[Given instruction a]
Reproduce the entire article about the Wilmington digital TV test word for word.
═════ Document segment
All systems go for Wilmington, N.C., digital TV test
They're hearty folks along North Carolina's hurricane alley. So although Tropical Storm Hanna hit the Wilmington area with heavy rain and wind Saturday, knocking down some trees and causing scattered power outages, flooding and beach erosion, locals declared the damage minor. (It wasn't even a hurricane, after all.)
With cleanup quickly underway (as shown above in Wilmington on Saturday), the Federal Communications Commission announced this morning that Monday's test of the digital TV transition would take place there as scheduled.
The storm, which made landfall just south of Wilmington early Saturday, had threatened to postpone the test, in which the region's five commercial TV stations are slated to be the first in the country to permanently switch to all-digital signals. Broadcasters in the rest of the nation are making the switch in February, and the FCC sought a test market to identify potential problems.
Along with broadcasters, the FCC has engaged in an aggressive public-awareness campaign in Wilmington to get the approximately 8% of households that depend on over-the-air TV prepared for the switch. Nobody involved with that effort wanted to have to launch a new campaign to advertise a later date caused by a delay.
══════════
═════ Record excerpts
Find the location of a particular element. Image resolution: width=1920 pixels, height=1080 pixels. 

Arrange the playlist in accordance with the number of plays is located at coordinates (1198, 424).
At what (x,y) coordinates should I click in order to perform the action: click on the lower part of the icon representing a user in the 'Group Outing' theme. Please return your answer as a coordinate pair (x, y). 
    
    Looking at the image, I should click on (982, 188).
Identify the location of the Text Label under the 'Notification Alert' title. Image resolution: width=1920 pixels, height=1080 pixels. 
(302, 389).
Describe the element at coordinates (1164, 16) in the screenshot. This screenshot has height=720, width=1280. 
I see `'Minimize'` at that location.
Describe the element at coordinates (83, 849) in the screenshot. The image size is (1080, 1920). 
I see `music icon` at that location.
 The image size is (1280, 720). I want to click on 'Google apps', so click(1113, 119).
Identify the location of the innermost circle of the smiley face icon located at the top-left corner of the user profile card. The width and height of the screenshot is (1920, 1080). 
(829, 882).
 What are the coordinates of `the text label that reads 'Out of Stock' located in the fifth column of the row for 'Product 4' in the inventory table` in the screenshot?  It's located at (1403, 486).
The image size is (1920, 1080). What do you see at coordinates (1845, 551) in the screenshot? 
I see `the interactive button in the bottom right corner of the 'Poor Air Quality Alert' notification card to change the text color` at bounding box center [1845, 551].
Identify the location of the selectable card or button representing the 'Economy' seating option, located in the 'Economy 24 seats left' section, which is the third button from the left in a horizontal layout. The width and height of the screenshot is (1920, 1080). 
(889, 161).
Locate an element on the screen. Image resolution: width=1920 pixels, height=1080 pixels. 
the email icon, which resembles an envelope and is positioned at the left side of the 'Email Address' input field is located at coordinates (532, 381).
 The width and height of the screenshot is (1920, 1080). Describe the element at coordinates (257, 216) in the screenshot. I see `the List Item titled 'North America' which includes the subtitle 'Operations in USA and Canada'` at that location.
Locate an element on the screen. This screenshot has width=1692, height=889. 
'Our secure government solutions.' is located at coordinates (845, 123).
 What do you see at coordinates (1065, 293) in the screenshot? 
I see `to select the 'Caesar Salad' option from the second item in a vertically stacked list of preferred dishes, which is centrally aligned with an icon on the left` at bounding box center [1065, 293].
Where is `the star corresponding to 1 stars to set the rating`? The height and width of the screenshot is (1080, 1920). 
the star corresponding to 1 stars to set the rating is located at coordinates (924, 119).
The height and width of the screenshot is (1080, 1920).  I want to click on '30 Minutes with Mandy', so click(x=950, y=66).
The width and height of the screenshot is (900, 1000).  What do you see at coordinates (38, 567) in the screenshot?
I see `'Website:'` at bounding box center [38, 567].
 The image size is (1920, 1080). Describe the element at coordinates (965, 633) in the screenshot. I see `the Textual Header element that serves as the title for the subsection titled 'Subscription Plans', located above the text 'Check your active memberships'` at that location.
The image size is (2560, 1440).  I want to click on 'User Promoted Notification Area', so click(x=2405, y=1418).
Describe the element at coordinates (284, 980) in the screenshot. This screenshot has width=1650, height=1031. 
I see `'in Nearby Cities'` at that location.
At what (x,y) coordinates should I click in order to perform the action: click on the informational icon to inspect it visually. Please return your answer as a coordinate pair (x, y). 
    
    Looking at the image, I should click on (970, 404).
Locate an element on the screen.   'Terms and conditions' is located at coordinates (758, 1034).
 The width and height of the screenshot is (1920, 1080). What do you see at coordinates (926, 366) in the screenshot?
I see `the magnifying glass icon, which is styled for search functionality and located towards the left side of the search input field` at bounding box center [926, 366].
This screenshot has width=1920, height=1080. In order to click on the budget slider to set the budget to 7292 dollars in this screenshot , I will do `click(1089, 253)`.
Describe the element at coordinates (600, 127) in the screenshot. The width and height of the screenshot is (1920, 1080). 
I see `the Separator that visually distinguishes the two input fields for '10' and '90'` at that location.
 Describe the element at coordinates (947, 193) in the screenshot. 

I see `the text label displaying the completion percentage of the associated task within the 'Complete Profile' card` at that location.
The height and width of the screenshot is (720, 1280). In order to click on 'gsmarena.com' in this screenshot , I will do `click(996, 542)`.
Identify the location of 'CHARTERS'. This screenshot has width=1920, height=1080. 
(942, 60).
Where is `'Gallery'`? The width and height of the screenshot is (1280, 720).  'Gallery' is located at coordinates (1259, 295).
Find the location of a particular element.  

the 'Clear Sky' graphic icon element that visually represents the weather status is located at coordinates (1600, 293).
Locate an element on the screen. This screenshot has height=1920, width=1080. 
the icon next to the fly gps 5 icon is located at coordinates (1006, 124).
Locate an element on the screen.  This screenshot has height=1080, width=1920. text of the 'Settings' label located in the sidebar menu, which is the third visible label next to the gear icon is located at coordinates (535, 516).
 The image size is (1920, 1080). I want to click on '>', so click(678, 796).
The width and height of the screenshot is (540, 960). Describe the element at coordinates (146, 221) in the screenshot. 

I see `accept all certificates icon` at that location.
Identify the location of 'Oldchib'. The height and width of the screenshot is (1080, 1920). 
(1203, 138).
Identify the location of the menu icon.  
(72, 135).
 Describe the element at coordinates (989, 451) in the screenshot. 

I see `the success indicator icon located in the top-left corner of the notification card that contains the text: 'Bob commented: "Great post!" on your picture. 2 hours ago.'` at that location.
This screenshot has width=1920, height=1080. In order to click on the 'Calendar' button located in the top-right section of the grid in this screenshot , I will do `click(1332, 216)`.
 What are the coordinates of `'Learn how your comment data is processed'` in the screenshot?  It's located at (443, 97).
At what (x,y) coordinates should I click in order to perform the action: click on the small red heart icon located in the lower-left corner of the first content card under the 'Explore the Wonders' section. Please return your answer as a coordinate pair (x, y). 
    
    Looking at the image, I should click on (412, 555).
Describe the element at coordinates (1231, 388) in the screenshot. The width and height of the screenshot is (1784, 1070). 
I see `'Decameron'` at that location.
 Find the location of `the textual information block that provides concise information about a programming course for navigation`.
══════════
[Given instruction b]
Put the lines of the listing into a JSON list of strings, starting at the first line of the listing and ending at the line that contains "Arrange the playlist". Use one string per line and leave out blank lines.

[Exercise solution a]
All systems go for Wilmington, N.C., digital TV test
They're hearty folks along North Carolina's hurricane alley. So although Tropical Storm Hanna hit the Wilmington area with heavy rain and wind Saturday, knocking down some trees and causing scattered power outages, flooding and beach erosion, locals declared the damage minor. (It wasn't even a hurricane, after all.)
With cleanup quickly underway (as shown above in Wilmington on Saturday), the Federal Communications Commission announced this morning that Monday's test of the digital TV transition would take place there as scheduled.
The storm, which made landfall just south of Wilmington early Saturday, had threatened to postpone the test, in which the region's five commercial TV stations are slated to be the first in the country to permanently switch to all-digital signals. Broadcasters in the rest of the nation are making the switch in February, and the FCC sought a test market to identify potential problems.
Along with broadcasters, the FCC has engaged in an aggressive public-awareness campaign in Wilmington to get the approximately 8% of households that depend on over-the-air TV prepared for the switch. Nobody involved with that effort wanted to have to launch a new campaign to advertise a later date caused by a delay.

[Exercise solution b]
[
  "Find the location of a particular element. Image resolution: width=1920 pixels, height=1080 pixels. ",
  "Arrange the playlist in accordance with the number of plays is located at coordinates (1198, 424)."
]